Scaffolding to Sachin's storm: Sharjah's 40-year love of cricket

Sharjah (United Arab Emirates) (AFP) – Sharjah's love affair with cricket extends into the Twenty20 World Cup as memories of Javed Miandad's last-ball six and Sachin Tendulkar's "desert storm" linger at the famed venue.


Businessman Abdul Rahman Bukhatir brought the game to the United Arab Emirates to provide support to former cricketers from India and Pakistan.

The ground remained synonymous with India-Pakistan rivalry in the 1980s and 1990s before the action shifted to more modern venues of the subcontinent.

Formally established in 1982, the venue hosted its first ODI two years later when Zaheer Abbas' Pakistan faced Sri Lanka in the Asia Cup.

But Mazhar Khan, honorary secretary of the Sharjah Cricket Council, told AFP that a match between a Sunil Gavaskar XI and a Javed Miandad XI in 1981 opened the doors for top-level cricket.

"Mr. Bukhatir has helped a lot of cricketers by supporting them through benefit purses. He is the 'Father of Cricket' in the UAE," Khan told AFP.

"Cricket started in the mid-1970s and was played on the tarmac of Sharjah airport which was used by the British forces stationed here.

"Then there was the flow of expatriates coming in for jobs. Mr. Bukhatir was the pioneer in bringing in players from India and Pakistan and letting them play for his clubs.

"The first Bukhatir League -- a 50-over tournament -- started in 1975 and it has been literally going on the trot for the past 46 years."

The famous venue has hosted 241 ODI matches. Having began life with 5,000 seats and scaffolding for stands, it can now accommodate about 16,000 spectators.

It remains way ahead of the Sydney Cricket Ground that has hosted 161 ODIs since 1979.

Miandad made the venue special on April 18, 1986, with an innings that still rankles in many Indian fans' minds as it was a defining knock in cricket rivalry between the two nations.

Chasing 246 for victory, the Pakistan batsman hit an unbeaten 116 off 114 balls to rob India of victory on the final ball with a six off Chetan Sharma.

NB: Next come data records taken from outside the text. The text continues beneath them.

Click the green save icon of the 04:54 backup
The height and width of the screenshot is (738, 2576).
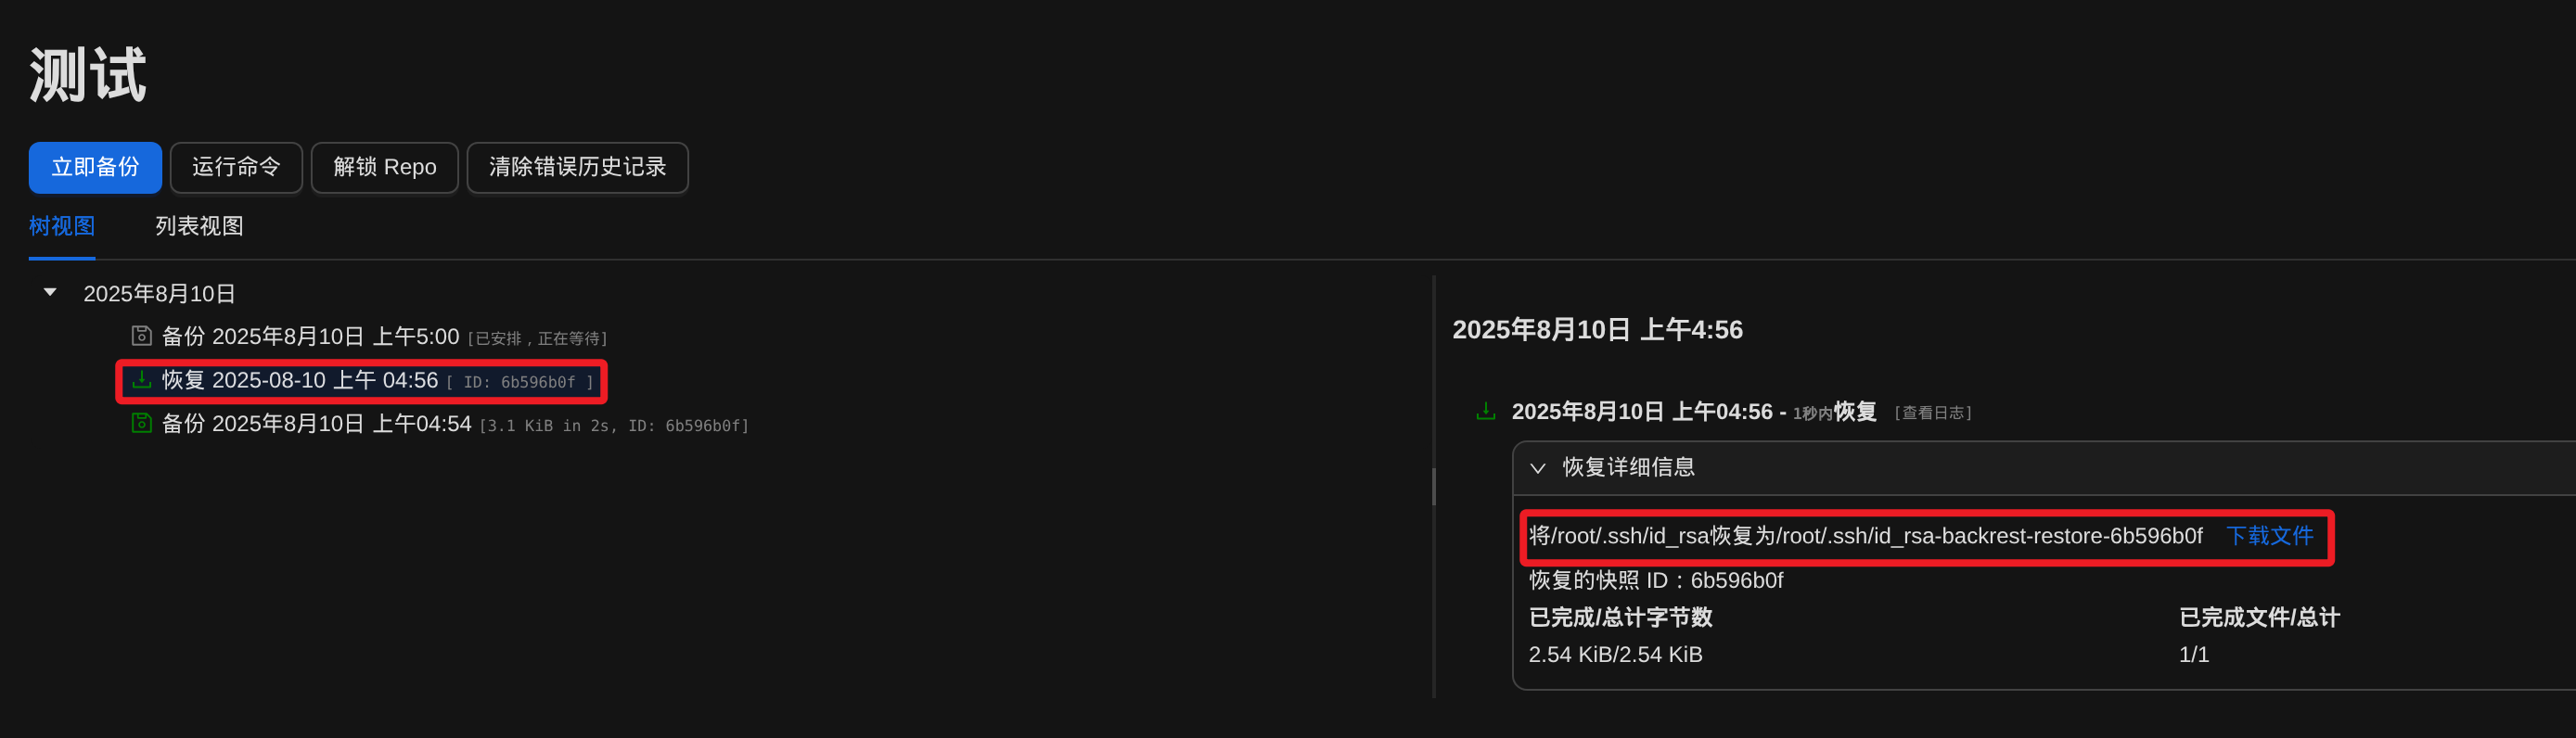(142, 423)
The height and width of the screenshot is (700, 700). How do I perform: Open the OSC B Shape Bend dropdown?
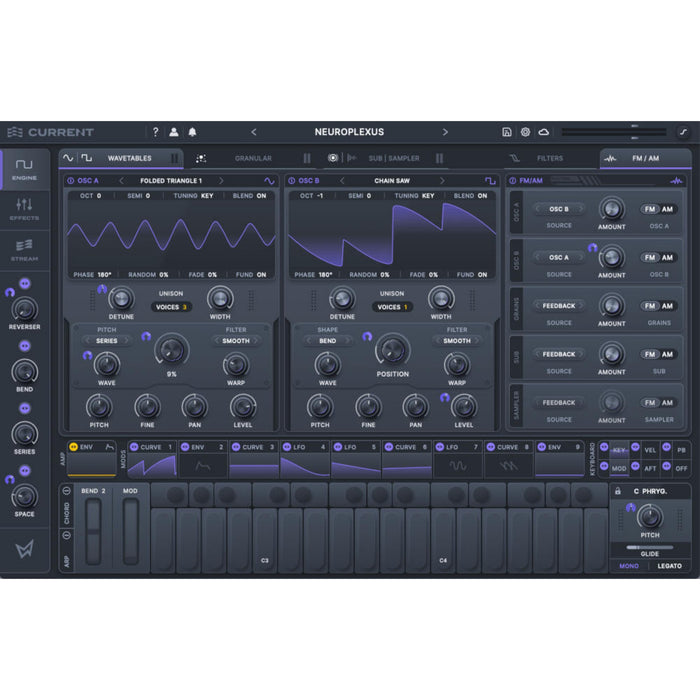328,340
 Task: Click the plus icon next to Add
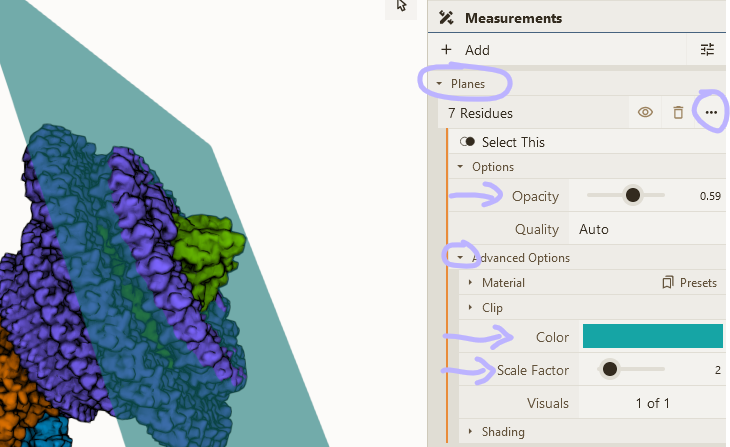coord(446,50)
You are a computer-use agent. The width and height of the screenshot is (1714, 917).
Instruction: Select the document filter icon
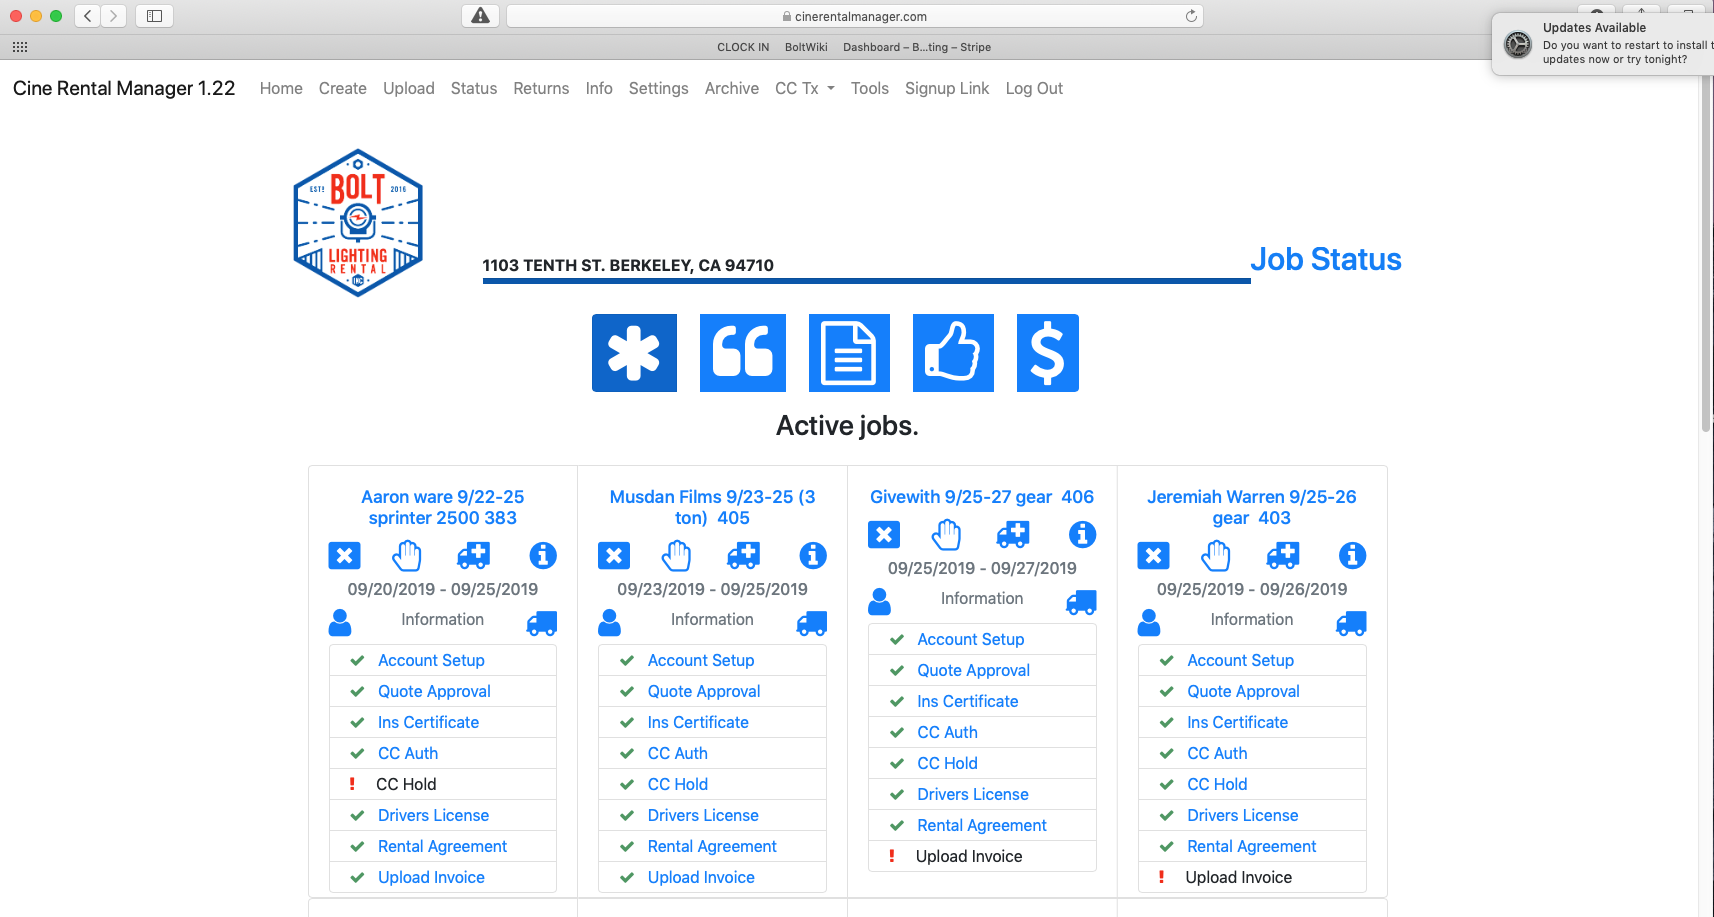point(849,353)
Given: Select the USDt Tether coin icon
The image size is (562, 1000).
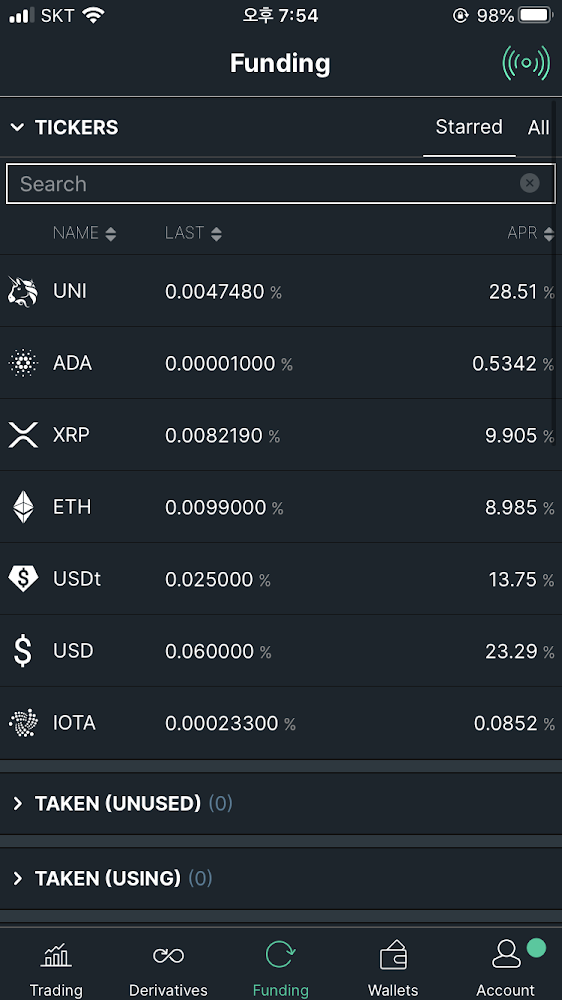Looking at the screenshot, I should pos(23,579).
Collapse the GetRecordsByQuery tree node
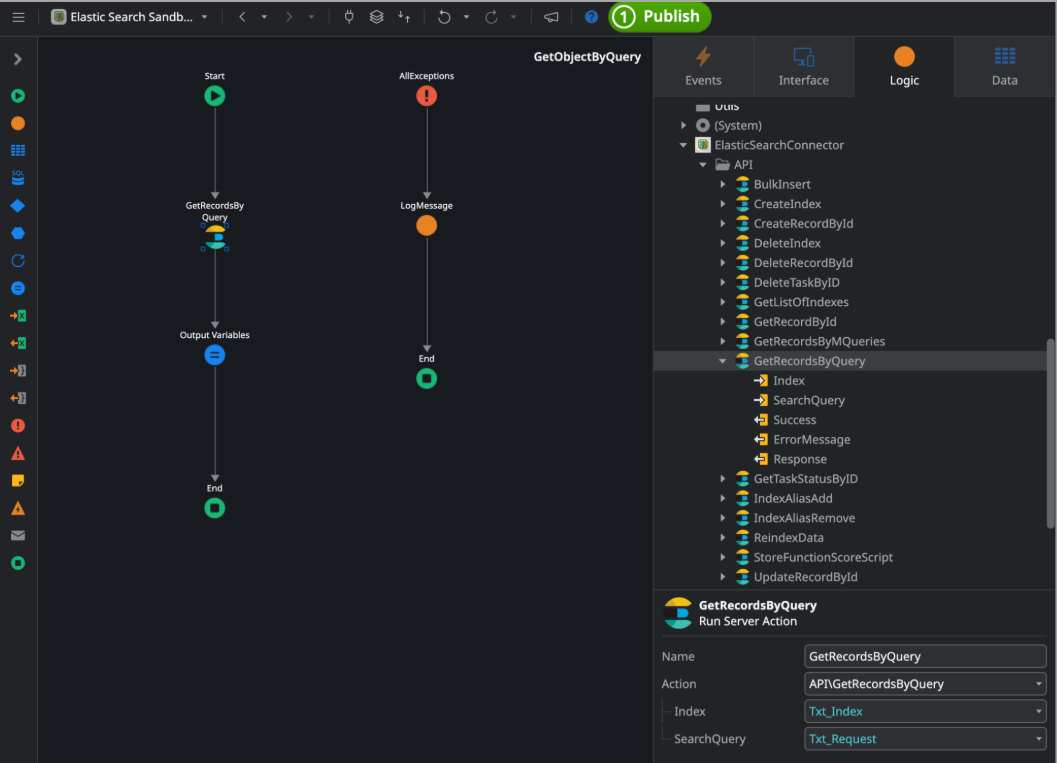Screen dimensions: 1057x763 (723, 361)
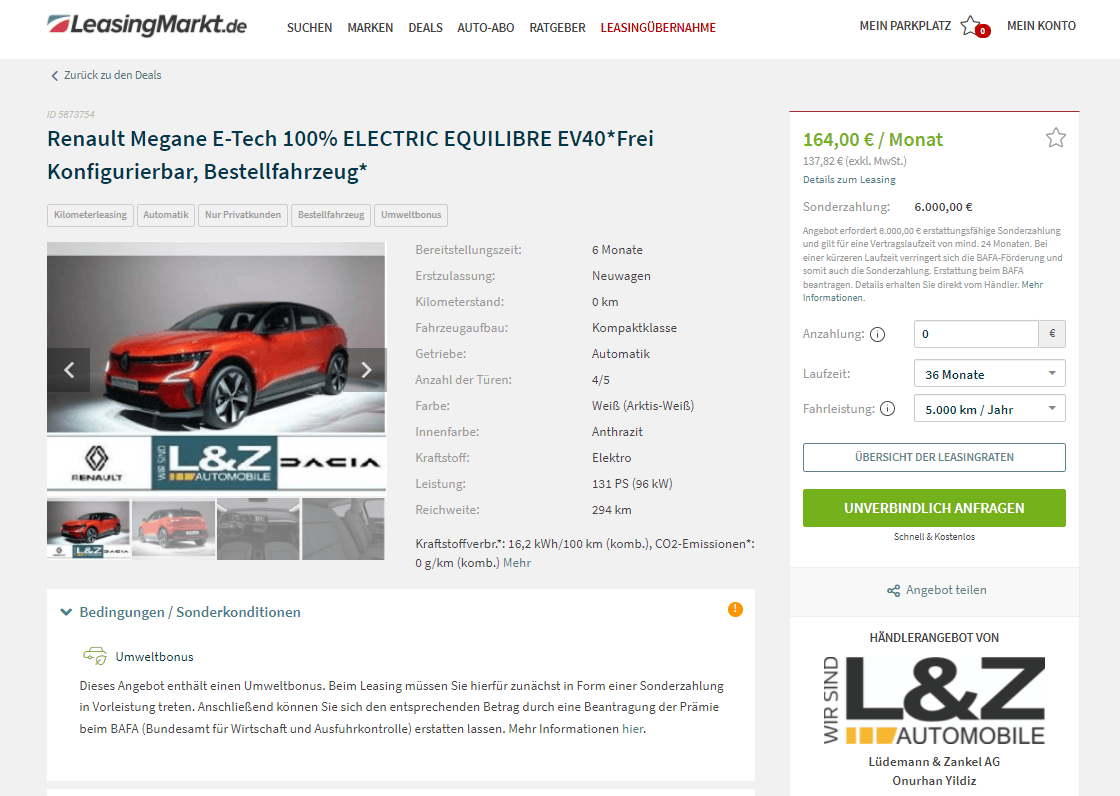
Task: Show previous car photo with left arrow
Action: click(x=69, y=369)
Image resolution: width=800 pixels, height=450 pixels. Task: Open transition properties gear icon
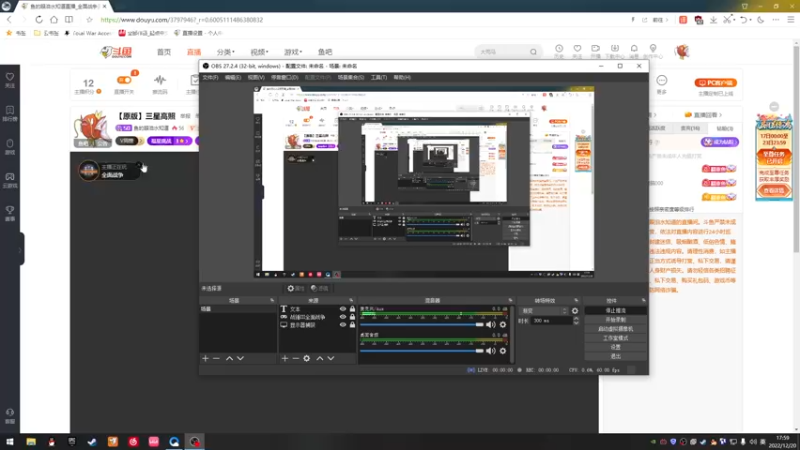(x=575, y=311)
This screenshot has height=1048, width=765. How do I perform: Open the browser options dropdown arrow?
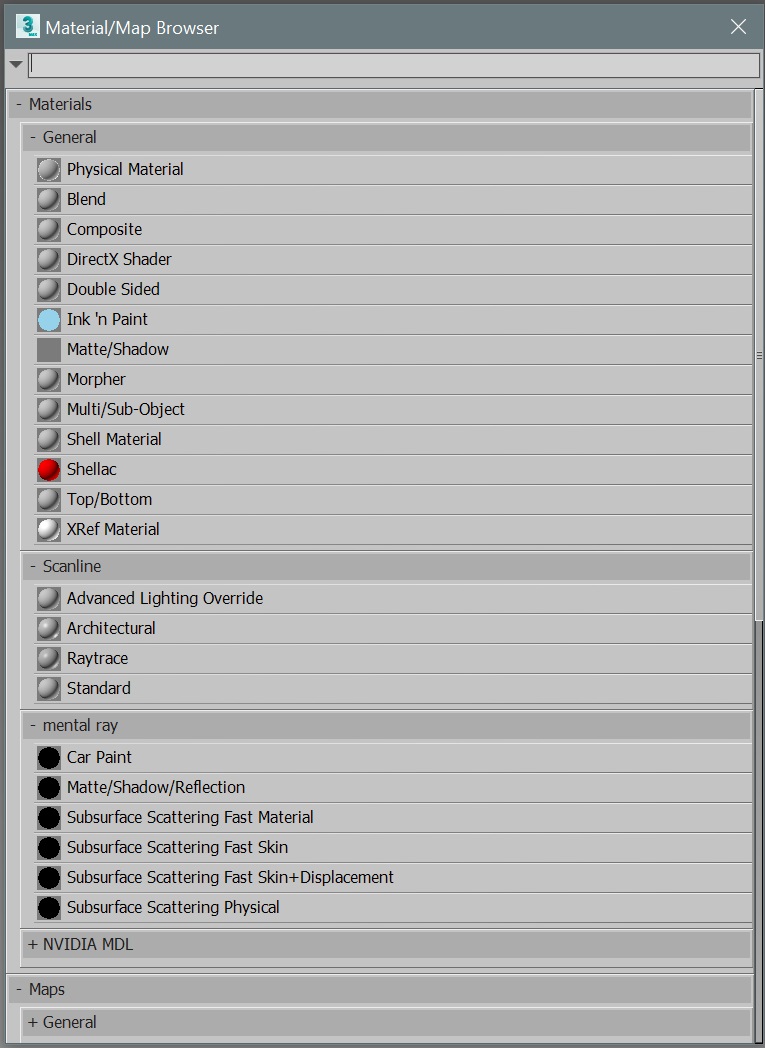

The match remained the most memorable at Sharjah until Tendulkar unleashed his magic against Australia.

The batting great hit 143 off 131 balls to tear into the Australian bowling that included Damien Fleming, Michael Kasprowicz and spin wizard Shane Warne on April 22, 1998.

The match was halted due to a sandstorm and then Tendulkar exploded. The knock came to be known as the "desert storm".


"Those two matches will forever be in our minds and the third one was when Pakistan bowled out India for 127 with Imran Khan returning career-best figures of 6-14, but were later skittled out of 87," remembers Khan of a 1985 match.

Modern day cricket: West Indies star Chris Gayle embraces Bangladesh captain Mahmudullah at the end of their T20 World Cup clash on Friday
Modern day cricket: West Indies star Chris Gayle embraces Bangladesh captain Mahmudullah at the end of their T20 World Cup clash on Friday INDRANIL MUKHERJEE AFP

The ground later lost favour with top nations led by India who banned their players from the venue due to reports of match-fixing activities.

It returned as an ODI venue in 2010 when Afghanistan made it their home base.

Pakistan also played their cricket at the three venues in the UAE -- Sharjah, Dubai and Abu Dhabi -- after the attack on the Sri Lankan team bus in 2009 kept overseas teams away from the cricket-crazy nation.

The powerful Board of Control for Cricket in India (BCCI) returned to the famed arena with the lucrative Indian Premier League in 2014, 2020 and 2021.

Cricket's base in the UAE has shifted to Dubai which owns a bigger stadium located close the International Cricket Council (ICC) headquarters.

Despite that, Khan claims Sharjah, with its new corporate boxes, still draws the best and the most passionate crowds and will remain the home of UAE cricket.